Sonia Elizabeth Guillén is a Peruvian anthropologist and the President of the Centro Mallqui, who is the current Minister of Culture of Peru. She was elected a foreign associate the National Academy of Sciences (NAS) in 2012.

== Early life and education ==
Guillén studied at Callao High School and graduated in 1969. She attended the National University of San Marcos, where she studied archaeology. Guillén was a Fulbright Program scholar. She moved to the United States and studied anthropology at the University of Michigan. Guillén earned her doctorate at the University of Michigan in 1992. During her time in Michigan, Guillén attended a course in osteology delivered by Jane E. Buikstra at Northwestern University. She worked alongside Lawrence Angel, Douglas H. Ubelaker and Thomas Dale Stewart at the Smithsonian Institution. She has been a professor at the Pontifical Catholic University of Peru.

== Research and career ==
Guillén is one of Peru's leading experts in mummies. She is the Director of The Bioanthropology Foundation Peru, Centro Mallqui. She has investigated Ilo in Southern Peru, where she established the Centro Mallqui. In 1997 Guillen discovered hundreds of mummies in an ancient mausoleum in Ilo. The mausoleum was located in a cliff around 300 feet above a lake. Guillén has described the finding as one of the most significant of the Inca Empire. She was concerned that the Huercos would have looted the ancient graves and cities. Guillén and co-workers were the first to show that the Inca's reserved their royal dead. The Inca mummies are believed to be an important part of ancient life, and were even present in meetings. Guillén was responsible for the valuable artefacts in the site, including well preserved knotted springs known as khipu. She studies the mummies in climate-controlled laboratories, and has to act fast to prevent degradation.

She discovered the mummies of the chiribaya dog, which was the second breed of dog to exist in Peru in the pre-Columbian era. Between 1999 and 2000, Guillén identified two mummified Chiribaya Dog skulls. She was also involved with the discovery of the Lady of Cao. She was concerned about the mummy being on show at the National Geographic Society. She uncovered that Lady of Cao had likely suffered from eclampsia. Guillén used electron microscopy to identify salt crystals, which implied that Lady of Cao was washed with sea water. She discovered over 82 dog tombs in pre-Columbian era pet cemeteries. She has studied the burial sites of Peruvian Hairless Dogs.

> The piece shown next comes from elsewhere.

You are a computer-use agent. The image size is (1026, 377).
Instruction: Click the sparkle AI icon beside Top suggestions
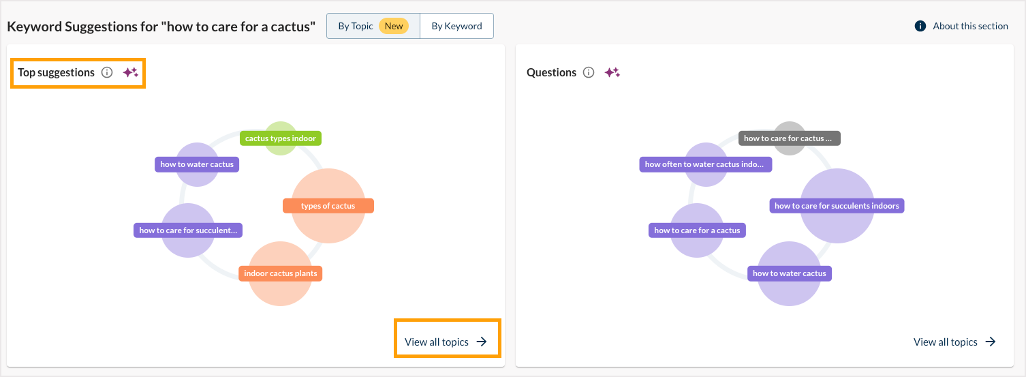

She has been involved with the creation of the Ciribaya and Leymebamba Museums. She was appointed Director General of Museums and Vice Minister of Culture. In 2007 Guillén created a master's program in forensic anthropology. She accepted students from the Washtenaw Community College.
Guillén was appointed director of the National Museum of Archaeology, Anthropology and History of Peru in 2018.

===Awards and honors===
Guillen was elected a foreign associate of the National Academy of Sciences (NAS) in 2012.